Надув губы, я поднял книгу свободной рукой.
— А я думал, что я единственный, от кого у тебя сводит пальцы на ногах.
— Нет, ты и Джейн, но по другой причине. — Мне нравилось, что она чувствовала, когда смеялась рядом со мной. — Теперь читай.
— Да, мэм. — Переходя к моей любимой части романа, я читаю:
— Очень мало людей, которых я действительно люблю, и еще меньше тех, о ком я хорошего мнения. Чем больше я наблюдаю мир, тем меньше он мне нравится. Каждый день подтверждает мне несовершенство человеческой натуры и невозможность полагаться на кажущиеся порядочность и здравый смысл.
Прежде чем я успел моргнуть, она вскочила и побежала в ванную. Я на собственном горьком опыте убедился, что она ненавидит, когда я следую за ней в ванную. Мы слишком много кричали друг на друга из-за этого, поэтому я заставил себя просто отпустить ее. Я ждал на кровати, мои ноги беспокойно касались пола, просто желая прыгнуть вперед, если я ей понадоблюсь. Это были долгие десять минут. Но потом она, наконец, вышла.
— Тебе нужна помощь? — Спросил я. Она покачала головой и потянулась к краю кровати. Ухватившись за столбик кровати, она сделала глубокий вдох, но это не помогло. Ее ноги подкосились, но прежде чем она смогла упасть, я поймал ее.
— Черт возьми, — прошептала она.
— На этот раз ты продвинулась дальше. Маленькими шажками, помнишь? Ты только что закончила химиотерапию, — прошептал я, прижимая ее к себе и садясь обратно на кровать.
— Я просто хочу чувствовать себя лучше.
— Ты будешь.
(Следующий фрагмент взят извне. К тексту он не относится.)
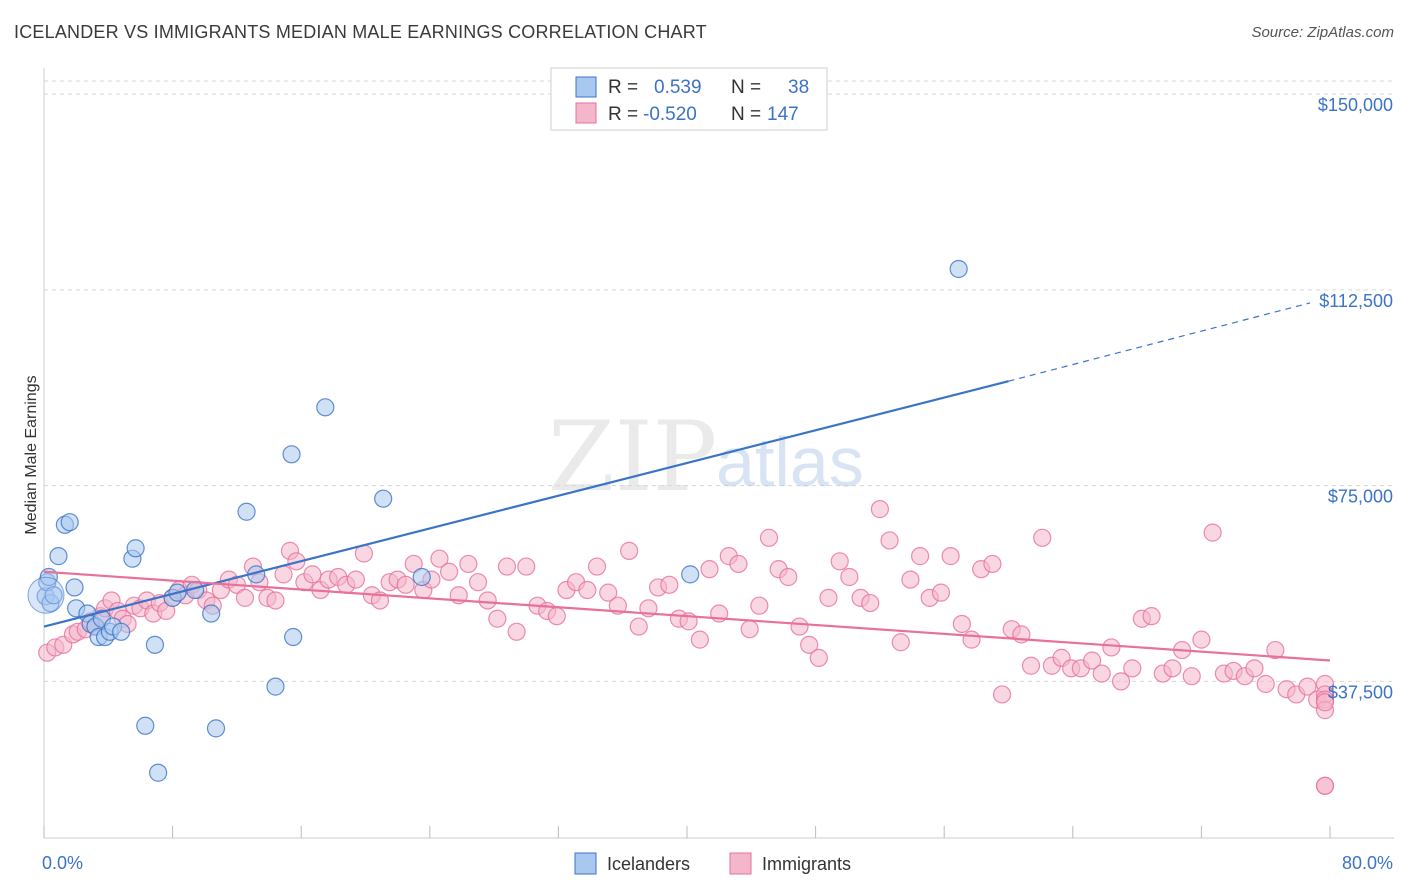 Image resolution: width=1406 pixels, height=892 pixels. What do you see at coordinates (687, 616) in the screenshot?
I see `trend-line-immigrants` at bounding box center [687, 616].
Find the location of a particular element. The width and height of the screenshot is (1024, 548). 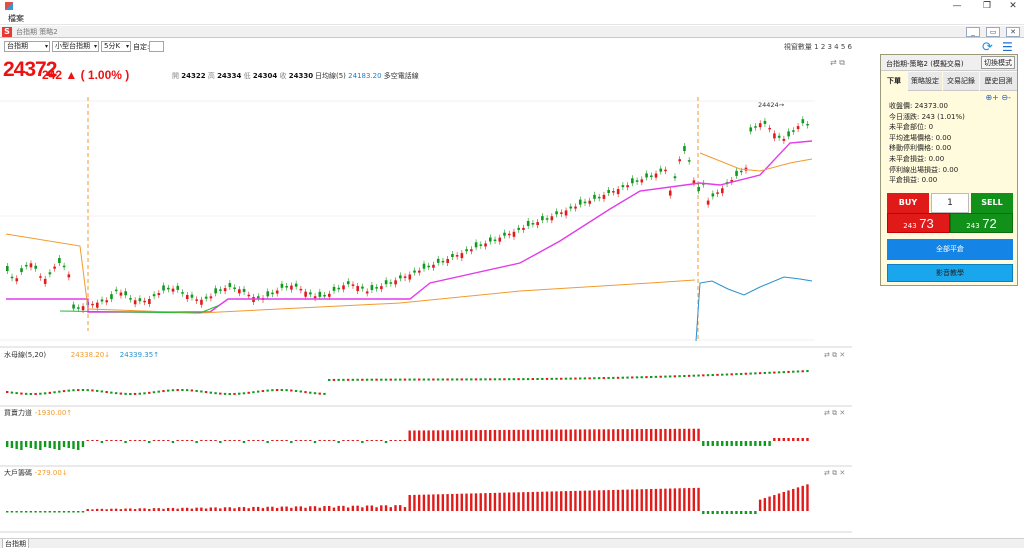

chart-toolbar: 台指期 ▾ 小型台指期 ▾ 5分K ▾ 自定: 視窗數量 1 2 3 4 5 6 is located at coordinates (512, 46).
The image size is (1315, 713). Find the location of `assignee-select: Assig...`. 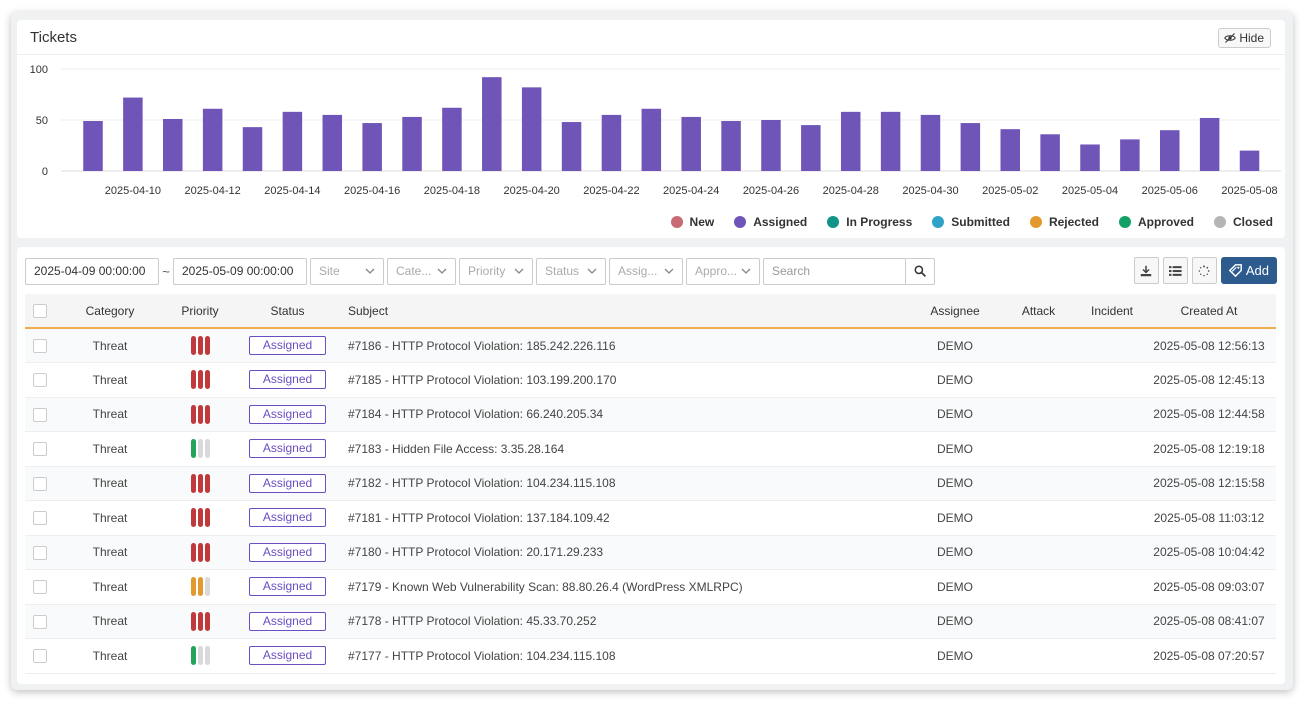

assignee-select: Assig... is located at coordinates (646, 271).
Просто не дави на себя слишком сильно. — Я знал, что она не послушает, но я был бы здесь. Каждый раз я был бы прямо здесь, читая любую классику, которая была бы ей нужна. И если бы это означало, что она будет рядом со мной еще хоть минуту, я бы делал это вечно.
ГЛАВА 31
«Ничто толще лезвия ножа не отличит счастье от меланхолии».
— Вирджиния Вулф
МЕЛОДИ
— Миссис Каллахан, вы уверены, что вам не нужен врач? — Спросил меня Скутер, коп-всезнайка, когда я прислонилась к нашему Рендж Роверу.
Весь оперный театр был очищен всего несколько минут назад, но никто из гостей еще не ушел. Единственной вещью, более трагичной, чем опера, была наша реальная жизнь. Вместе с собаками там были свиньи с их мигалками, серебряными значками и желтой лентой; все они фотографировали тело Антонио, когда он лежал там, холодный и безжизненный. Он не должен был умереть. Мои люди погибали, когда я, блядь, приказывала, что они и делали… по крайней мере, если бы мир работал так, как должен.